The purpose of the Sustainability Working Group is to facilitate, educate and enable residents, businesses and municipal entities on economic, environmental, and socially sustainable practices so humans and nature can exist in productive harmony for present and future generations, while collaborating with others when appropriate.


The minutes of the May 23, 2023 meeting were unanimously approved with the addition of the phrase “…other groups as determined by the Energy Commission”, at the end of the sentence which begins: “Bruce C. suggested including NH Clean Energy as an additional author”.

Bruce Caplain will also reach out to NH Clean Energy to see whether there is a potential for partnering with the group for a fall event.

There was a discussion about the election of a Chair for the Group.  Among the benefits of designating a Chair is having someone responsible for scheduling meetings and putting together agendas.  There would also be a representative to sign letters on behalf of the Group.  Bruce Caplain was the only nomination put forward and seconded for the position.  He was unanimously elected (with the nominee abstaining) on the understanding that there was no set term for the position and that there might be a decision in the future to have a rotating Chair.

Bruce Caplain circulated the Colonial’s response on the possibility of working with the Group on a future sustainability series.  The response was enthusiastic, and Bruce suggested that the Colonial’s currently scheduled series for this year was sufficient.  Rachelle suggested that we keep a list of items we might want to pursue for a longer view, including proposals for consideration by the Colonial for next year.


Bruce Caplain had previously circulated Rachelle’s reference to a global movement known as Plastic Free July, promoted by the Plastic Free Foundation.  Bruce Caplain loves the idea and was wondering if there is something that the Group could still do to promote the movement.  Rachelle stated that she would look into the possibility of getting a donation for the distribution of reusable produce bags. Bruce Caplain suggested that we could promote the movement through social media such as the Bethlehem News, emails, and Facebook.  He volunteered to contact Chris Jensen concerning Bethlehem News and its email list, and also to look into the possibility of publicizing the Group’s ideas on the Town website with Pam Sullivan.

Rachelle noted that Cheryl Jensen of the Conservation Commission has been coordinating activities with the Ten Towns’ Initiative that is focused on reducing plastic use.  Bruce Caplain volunteered to contact Cheryl about the Ten Towns’ Initiative.  He also emphasized that this discussion begs for the Group to have its own page on the Town website and to develop its own email list, including the email lists of existing Town commissions, such as the Conservation Commission and the Transfer Station Committee.
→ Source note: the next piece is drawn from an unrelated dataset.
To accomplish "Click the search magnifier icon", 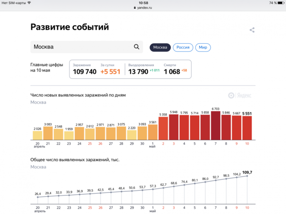I will pos(136,47).
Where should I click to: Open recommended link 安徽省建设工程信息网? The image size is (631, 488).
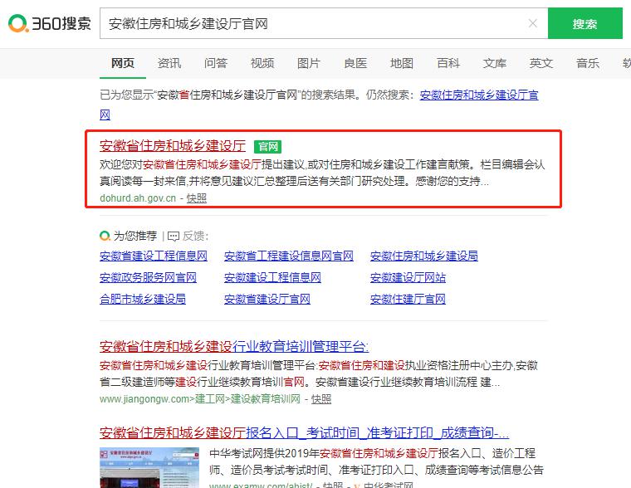tap(154, 256)
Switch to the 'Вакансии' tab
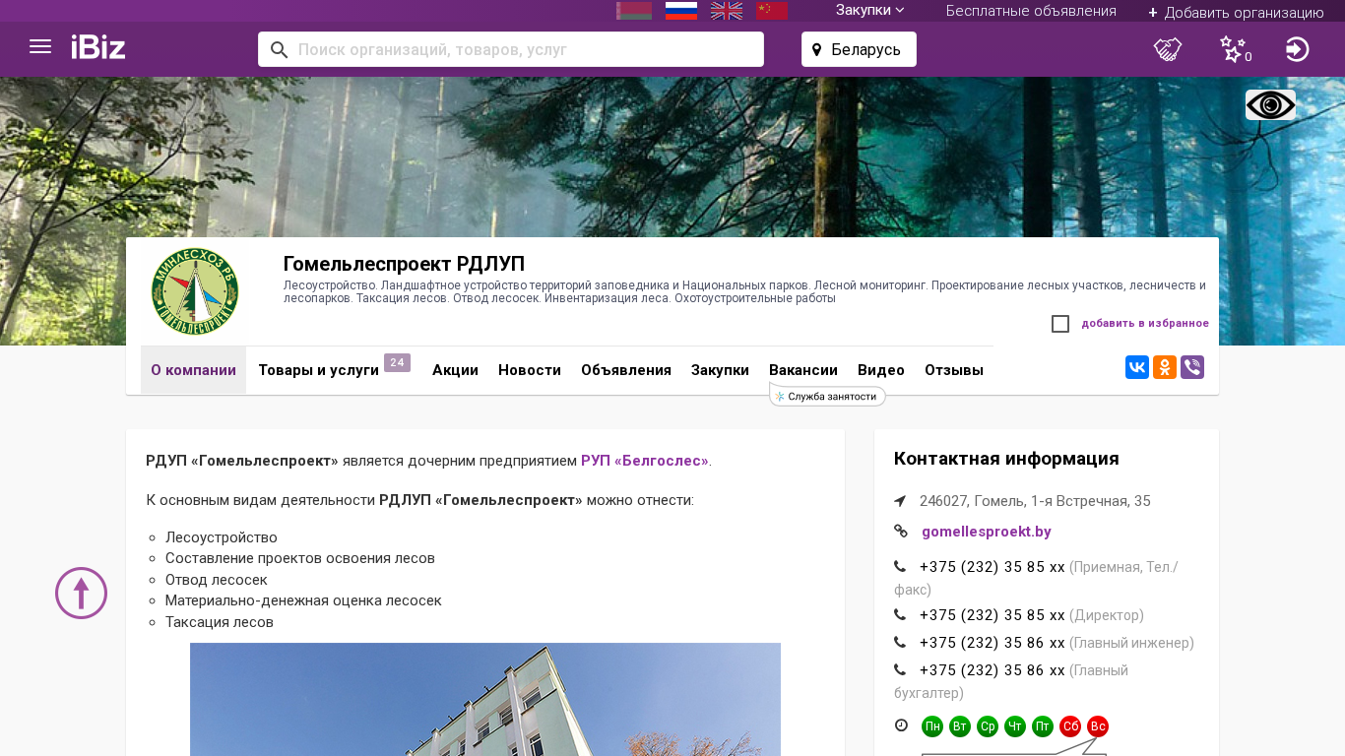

Barry mentioned that the next edition of the Transfer Station Committee’s Just Be Greener publication might address the June 5th public informational meeting held on the proposed new transfer station on Route 116.  The meeting did address the need to reduce plastic use, and perhaps the next edition could expand on further options to achieve this goal. Bruce Caplain raised the possibility of putting together a challenge for Plastic Free July, and developing a list of suggestions to reduce plastic use.  Madeline volunteered to create social media accounts to publish this information, and Rachelle could compile some content.
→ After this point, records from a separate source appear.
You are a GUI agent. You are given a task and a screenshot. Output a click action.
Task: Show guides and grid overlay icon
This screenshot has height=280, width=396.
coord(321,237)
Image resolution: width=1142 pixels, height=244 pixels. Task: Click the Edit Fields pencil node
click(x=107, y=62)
Rachelle suggested that the Group publicize the achievements of our own Town businesses, which could encourage other businesses to be innovative in pursuing sustainable practices.  Bruce Etter stated that there are detergents that come in sheets that do not rely on plastic containers.  He doesn’t recall seeing them in local grocery stores, as opposed to being available for purchase on the internet.  Bruce Caplain volunteered to reach out to the Littleton Coop to consider sustainable, non-plastic options and whether the Coop could promote Plastic Free July.

Individual achievements for reducing plastic use could also be celebrated.  Barry noted that some members of the Transfer Station Committee participated in setting up a virtual swap shop for Bethlehem residents on Facebook for large items that are not suitable to be brought to a transfer station swap shop.  Rachelle noted that it is listed as Bethlehem NH Free for the Taking, and that it currently has more than 500 members.
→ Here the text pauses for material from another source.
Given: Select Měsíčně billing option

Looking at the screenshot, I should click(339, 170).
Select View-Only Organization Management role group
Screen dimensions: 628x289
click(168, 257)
Barry updated the Group on the Town’s application with the U.S. Department of Agriculture (USDA) for an approximately $310,000 grant to build a new transfer station on Route 116.  The Town was recently notified by the USDA that money for such projects had become so substantially limited for the coming year that little, if any funding, would be available for the Town’s project.  The total funding limit for such projects for all of Vermont and New Hampshire for the coming year is less than the grant requested by the Town.  The Town would be allowed to keep an open application, but it was suggested that the grant might have to be scaled down to $50,000 to $75,000 for a future year.  Barry noted that when the Town was first encouraged by USDA to apply for the grant by mid-April he was left with the clear impression that money was available to fund 35% of the cost of a transfer station even more costly than proposed in the Town’s application.  The information from USDA suggested that the reduced funding might have been due to Congressional earmarks.

Most of the remaining agenda items, concerning values and goals, along with events and some key working groups, were addressed during the discussion revolving around Plastic Free July.  Bruce Caplain stated we have not addressed the item concerning buildings and forests. He acknowledged that although there are limits on changing building codes many buildings do not efficiently utilize their current space and engage is wasteful utility usage. As to forests, there is more potential to influence sustainability, such as requiring replanting of trees for each tree that is cut down.  There was a discussion of perhaps having an arbor day in April.

There was a conversation about endangered trees, such as ash trees, which are being besieged by insects, and other factors.  Bruce Etter will look into whether there are preventive measures, such as injections, which can preserve healthy trees. Bruce Caplain will reach out to the Select Board to become more proactive in managing our trees and forests. It was suggested that perhaps a school project could look into the potential for more sustainable trees.  Alvah stated he might bring this up when school resumes.

On the subject of whether the Group should take on NH Saves, Barry suggested that perhaps we could add this as one of the subjects on the Group’s social media.

The subject of conducting a resident challenge was again addressed, with the possibility of setting forth a number of options for people to choose and adopt.  Bruce Caplain noted that proposals for such a challenge should not be condescending but be motivational.  Madeline suggested that perhaps a challenge could consist of the person who achieves the most home composting.  Rachelle stated that we might get some ideas from existing challenges offered by other governmental and non-governmental organizations. Alvah stated he could do some research to look into creating a challenge  This should be addressed at future meetings, along with prioritizing and defining our issues and efforts.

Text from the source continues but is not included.